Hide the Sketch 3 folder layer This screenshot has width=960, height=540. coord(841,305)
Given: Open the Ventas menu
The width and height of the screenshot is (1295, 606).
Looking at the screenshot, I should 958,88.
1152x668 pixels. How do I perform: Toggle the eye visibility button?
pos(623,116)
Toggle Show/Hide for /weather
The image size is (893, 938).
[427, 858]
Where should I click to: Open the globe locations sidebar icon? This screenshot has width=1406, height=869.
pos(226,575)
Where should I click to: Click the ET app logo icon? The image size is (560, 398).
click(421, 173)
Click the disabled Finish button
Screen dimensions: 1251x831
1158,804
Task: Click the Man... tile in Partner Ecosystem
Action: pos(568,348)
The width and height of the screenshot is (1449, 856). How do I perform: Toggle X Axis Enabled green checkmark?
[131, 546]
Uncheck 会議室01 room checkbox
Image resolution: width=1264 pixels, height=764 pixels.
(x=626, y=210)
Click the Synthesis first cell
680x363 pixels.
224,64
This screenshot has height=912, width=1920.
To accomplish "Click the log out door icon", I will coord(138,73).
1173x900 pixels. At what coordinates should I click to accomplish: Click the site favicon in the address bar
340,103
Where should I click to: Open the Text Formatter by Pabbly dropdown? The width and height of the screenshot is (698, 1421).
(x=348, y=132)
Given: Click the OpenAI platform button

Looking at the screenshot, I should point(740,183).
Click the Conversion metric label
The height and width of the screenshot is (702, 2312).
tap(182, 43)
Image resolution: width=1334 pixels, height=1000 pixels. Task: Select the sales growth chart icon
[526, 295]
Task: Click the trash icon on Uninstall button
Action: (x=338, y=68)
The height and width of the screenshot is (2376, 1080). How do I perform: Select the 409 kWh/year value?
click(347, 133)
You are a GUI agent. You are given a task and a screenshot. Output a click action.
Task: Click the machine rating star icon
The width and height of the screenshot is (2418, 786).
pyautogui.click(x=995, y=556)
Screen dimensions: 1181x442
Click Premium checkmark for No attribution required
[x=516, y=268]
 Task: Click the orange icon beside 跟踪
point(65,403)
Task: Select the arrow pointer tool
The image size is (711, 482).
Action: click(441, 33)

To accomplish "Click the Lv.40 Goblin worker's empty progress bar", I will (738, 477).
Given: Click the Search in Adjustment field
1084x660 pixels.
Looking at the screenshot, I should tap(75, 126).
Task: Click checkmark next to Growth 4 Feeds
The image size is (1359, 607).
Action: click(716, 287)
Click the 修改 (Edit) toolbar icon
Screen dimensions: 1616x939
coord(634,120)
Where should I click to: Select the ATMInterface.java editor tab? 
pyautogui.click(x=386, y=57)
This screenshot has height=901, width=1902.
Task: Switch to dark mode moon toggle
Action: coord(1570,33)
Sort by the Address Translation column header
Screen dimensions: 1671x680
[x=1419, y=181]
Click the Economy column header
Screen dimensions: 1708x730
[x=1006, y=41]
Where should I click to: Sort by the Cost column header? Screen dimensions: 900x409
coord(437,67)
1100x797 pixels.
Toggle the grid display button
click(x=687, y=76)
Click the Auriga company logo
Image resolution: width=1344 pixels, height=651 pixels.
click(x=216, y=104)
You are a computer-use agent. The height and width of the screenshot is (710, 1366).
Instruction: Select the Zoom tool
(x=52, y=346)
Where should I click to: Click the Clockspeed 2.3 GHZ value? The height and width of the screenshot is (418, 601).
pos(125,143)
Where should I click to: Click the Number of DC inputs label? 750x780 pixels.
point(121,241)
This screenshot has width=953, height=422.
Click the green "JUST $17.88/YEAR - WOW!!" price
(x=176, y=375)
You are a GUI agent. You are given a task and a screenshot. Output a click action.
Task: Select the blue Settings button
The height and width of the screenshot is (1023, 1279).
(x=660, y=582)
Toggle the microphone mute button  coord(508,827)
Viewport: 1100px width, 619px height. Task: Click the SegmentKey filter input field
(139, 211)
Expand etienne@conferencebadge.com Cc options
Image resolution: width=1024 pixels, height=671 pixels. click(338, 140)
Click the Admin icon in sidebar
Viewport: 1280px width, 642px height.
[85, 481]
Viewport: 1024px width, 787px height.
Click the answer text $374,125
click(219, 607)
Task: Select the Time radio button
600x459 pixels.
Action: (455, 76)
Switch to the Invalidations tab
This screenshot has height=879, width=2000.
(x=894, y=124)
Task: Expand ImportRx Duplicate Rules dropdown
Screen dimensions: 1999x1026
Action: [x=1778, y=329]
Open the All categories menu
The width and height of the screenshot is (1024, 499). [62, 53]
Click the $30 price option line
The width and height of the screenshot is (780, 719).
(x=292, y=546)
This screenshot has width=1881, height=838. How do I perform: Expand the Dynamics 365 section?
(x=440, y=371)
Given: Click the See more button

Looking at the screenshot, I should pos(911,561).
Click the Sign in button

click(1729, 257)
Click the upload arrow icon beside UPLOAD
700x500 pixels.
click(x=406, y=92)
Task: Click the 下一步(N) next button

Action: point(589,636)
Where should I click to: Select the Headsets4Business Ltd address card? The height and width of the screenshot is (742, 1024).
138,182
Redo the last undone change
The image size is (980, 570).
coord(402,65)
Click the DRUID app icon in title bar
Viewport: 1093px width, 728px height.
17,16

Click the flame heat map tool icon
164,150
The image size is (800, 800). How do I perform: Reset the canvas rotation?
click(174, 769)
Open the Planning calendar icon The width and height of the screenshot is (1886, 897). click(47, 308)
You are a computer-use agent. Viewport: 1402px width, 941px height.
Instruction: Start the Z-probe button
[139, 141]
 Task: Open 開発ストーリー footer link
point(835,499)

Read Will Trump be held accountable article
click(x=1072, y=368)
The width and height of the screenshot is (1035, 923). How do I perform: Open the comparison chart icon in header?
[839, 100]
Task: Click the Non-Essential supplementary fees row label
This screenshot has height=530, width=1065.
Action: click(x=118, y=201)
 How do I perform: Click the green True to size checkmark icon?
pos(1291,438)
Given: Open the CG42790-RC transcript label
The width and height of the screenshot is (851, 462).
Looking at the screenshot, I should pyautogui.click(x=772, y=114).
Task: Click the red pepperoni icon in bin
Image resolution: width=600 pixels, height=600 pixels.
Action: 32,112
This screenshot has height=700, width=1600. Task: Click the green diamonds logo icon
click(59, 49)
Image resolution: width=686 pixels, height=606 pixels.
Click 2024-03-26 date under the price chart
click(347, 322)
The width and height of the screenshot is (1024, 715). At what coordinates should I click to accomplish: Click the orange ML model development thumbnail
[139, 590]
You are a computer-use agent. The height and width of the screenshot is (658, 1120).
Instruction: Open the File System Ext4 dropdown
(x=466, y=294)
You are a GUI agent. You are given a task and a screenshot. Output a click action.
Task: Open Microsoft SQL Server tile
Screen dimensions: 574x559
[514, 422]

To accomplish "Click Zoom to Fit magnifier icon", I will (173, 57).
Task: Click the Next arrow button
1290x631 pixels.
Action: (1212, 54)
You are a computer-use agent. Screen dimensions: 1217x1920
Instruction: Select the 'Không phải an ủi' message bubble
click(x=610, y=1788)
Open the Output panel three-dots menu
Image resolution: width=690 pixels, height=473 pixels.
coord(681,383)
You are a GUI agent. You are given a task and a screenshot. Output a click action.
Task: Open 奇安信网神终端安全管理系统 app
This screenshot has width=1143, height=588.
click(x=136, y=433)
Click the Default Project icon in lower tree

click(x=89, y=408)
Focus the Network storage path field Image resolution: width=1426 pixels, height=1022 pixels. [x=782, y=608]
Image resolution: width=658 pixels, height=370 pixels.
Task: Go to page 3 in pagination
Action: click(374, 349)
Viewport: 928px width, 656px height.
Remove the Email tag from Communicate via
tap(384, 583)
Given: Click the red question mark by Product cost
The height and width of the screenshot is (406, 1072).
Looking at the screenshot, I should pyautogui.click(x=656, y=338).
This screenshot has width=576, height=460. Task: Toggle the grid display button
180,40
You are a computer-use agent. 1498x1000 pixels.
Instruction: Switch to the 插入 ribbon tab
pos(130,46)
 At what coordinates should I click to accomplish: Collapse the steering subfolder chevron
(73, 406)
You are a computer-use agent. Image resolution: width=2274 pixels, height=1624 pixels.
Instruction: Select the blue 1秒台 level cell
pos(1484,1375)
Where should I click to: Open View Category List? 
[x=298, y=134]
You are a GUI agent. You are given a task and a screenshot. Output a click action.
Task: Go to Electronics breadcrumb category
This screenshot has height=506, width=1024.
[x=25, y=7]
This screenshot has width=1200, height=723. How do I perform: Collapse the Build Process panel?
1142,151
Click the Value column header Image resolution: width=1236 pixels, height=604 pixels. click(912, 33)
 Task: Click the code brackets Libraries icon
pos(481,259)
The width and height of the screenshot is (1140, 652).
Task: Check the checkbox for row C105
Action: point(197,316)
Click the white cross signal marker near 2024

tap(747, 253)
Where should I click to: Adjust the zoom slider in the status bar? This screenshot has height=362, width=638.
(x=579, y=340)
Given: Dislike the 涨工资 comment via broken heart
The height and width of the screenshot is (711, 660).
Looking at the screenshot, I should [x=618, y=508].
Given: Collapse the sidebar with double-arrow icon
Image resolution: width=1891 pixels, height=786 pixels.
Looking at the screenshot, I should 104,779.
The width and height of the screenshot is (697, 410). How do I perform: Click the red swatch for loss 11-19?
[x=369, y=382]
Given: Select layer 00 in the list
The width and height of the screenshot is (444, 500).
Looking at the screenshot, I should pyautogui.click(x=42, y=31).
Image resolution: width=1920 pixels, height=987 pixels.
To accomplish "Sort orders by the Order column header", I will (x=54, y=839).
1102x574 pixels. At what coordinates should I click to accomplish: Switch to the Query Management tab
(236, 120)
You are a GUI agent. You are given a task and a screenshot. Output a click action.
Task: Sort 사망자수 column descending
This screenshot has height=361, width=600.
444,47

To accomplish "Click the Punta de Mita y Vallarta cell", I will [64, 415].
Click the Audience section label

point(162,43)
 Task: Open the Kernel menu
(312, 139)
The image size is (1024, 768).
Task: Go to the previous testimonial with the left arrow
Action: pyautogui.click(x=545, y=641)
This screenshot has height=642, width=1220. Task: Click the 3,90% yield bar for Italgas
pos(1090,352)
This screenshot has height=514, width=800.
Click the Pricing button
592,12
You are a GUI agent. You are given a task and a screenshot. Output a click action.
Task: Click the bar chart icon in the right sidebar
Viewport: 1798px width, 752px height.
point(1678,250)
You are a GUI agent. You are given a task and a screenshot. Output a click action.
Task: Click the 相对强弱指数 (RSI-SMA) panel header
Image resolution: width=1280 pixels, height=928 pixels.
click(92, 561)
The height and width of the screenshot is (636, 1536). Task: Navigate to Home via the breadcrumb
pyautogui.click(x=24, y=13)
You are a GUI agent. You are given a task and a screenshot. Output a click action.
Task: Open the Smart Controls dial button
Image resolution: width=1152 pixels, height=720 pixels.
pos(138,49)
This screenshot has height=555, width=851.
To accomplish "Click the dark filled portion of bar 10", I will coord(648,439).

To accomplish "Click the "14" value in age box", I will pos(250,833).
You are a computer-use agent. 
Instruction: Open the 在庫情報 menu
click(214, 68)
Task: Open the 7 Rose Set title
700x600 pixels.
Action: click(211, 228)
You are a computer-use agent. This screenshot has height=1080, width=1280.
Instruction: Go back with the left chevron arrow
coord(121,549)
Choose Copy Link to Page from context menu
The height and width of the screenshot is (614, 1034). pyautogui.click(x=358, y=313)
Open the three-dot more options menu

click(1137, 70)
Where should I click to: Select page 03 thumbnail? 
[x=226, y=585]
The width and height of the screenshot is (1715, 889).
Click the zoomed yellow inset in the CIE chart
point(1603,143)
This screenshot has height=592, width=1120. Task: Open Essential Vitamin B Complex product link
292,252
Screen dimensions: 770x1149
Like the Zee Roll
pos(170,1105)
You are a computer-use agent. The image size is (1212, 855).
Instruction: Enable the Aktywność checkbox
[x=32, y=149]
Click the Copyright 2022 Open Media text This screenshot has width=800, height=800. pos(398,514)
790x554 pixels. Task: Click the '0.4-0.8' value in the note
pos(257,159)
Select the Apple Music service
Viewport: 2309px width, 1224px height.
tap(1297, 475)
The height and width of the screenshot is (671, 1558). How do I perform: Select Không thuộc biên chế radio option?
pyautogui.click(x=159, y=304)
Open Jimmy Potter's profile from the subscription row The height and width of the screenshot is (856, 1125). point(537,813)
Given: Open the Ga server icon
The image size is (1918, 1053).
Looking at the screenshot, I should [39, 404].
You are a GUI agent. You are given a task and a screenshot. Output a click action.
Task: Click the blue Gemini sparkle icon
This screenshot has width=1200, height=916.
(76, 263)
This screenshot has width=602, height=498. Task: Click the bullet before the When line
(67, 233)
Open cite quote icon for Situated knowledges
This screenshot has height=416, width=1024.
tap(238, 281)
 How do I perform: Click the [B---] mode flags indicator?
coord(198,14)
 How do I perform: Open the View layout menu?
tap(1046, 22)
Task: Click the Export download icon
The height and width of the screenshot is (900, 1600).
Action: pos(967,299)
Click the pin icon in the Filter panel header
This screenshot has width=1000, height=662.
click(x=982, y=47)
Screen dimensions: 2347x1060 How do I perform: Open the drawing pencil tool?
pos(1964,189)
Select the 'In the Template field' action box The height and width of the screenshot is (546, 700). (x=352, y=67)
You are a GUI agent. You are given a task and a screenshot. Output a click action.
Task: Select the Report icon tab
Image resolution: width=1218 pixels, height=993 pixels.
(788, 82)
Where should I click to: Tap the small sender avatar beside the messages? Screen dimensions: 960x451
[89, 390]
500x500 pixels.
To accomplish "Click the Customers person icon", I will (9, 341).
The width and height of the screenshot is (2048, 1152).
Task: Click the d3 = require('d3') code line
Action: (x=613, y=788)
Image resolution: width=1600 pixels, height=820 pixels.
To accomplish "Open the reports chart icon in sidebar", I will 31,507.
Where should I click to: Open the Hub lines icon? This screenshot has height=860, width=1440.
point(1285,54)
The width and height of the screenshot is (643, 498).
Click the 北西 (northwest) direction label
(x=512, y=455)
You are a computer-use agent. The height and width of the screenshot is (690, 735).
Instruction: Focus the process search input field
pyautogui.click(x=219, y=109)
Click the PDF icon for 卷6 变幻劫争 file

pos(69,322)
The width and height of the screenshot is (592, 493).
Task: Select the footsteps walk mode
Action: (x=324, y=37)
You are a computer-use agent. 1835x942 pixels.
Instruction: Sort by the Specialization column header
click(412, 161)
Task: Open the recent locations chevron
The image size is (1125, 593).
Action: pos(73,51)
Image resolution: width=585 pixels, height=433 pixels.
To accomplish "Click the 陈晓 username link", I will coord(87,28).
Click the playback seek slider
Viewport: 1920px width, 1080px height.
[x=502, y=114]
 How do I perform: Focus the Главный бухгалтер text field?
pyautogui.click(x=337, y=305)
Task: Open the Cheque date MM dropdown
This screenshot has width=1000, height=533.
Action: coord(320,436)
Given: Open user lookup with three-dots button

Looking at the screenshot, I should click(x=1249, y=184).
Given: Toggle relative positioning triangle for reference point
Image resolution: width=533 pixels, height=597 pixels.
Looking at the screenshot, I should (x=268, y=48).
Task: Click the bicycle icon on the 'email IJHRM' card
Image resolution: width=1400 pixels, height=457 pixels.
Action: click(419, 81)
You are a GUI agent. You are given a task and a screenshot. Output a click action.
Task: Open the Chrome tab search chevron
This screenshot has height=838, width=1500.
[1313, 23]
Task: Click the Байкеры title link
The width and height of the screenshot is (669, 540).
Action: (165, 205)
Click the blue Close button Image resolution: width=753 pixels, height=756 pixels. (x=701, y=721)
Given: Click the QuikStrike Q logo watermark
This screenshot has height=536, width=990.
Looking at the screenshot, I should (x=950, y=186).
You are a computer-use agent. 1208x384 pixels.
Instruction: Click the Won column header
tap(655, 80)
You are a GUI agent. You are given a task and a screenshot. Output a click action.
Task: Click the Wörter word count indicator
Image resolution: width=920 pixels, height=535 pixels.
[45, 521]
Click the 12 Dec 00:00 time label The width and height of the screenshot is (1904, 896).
^^^^^^^^^^^^^^^^
■ AIM OF THE TASK
Copy exactly, with no other lines, the stretch of the material that begins at the line containing "This screenshot has height=536, width=990." and ends at its last line.

■ ANSWER SECTION
This screenshot has height=536, width=990.
Looking at the screenshot, I should (x=950, y=186).
You are a computer-use agent. 1208x384 pixels.
Instruction: Click the Won column header
tap(655, 80)
You are a GUI agent. You are given a task and a screenshot. Output a click action.
Task: Click the Wörter word count indicator
Image resolution: width=920 pixels, height=535 pixels.
[45, 521]
Click the 12 Dec 00:00 time label The width and height of the screenshot is (1904, 896).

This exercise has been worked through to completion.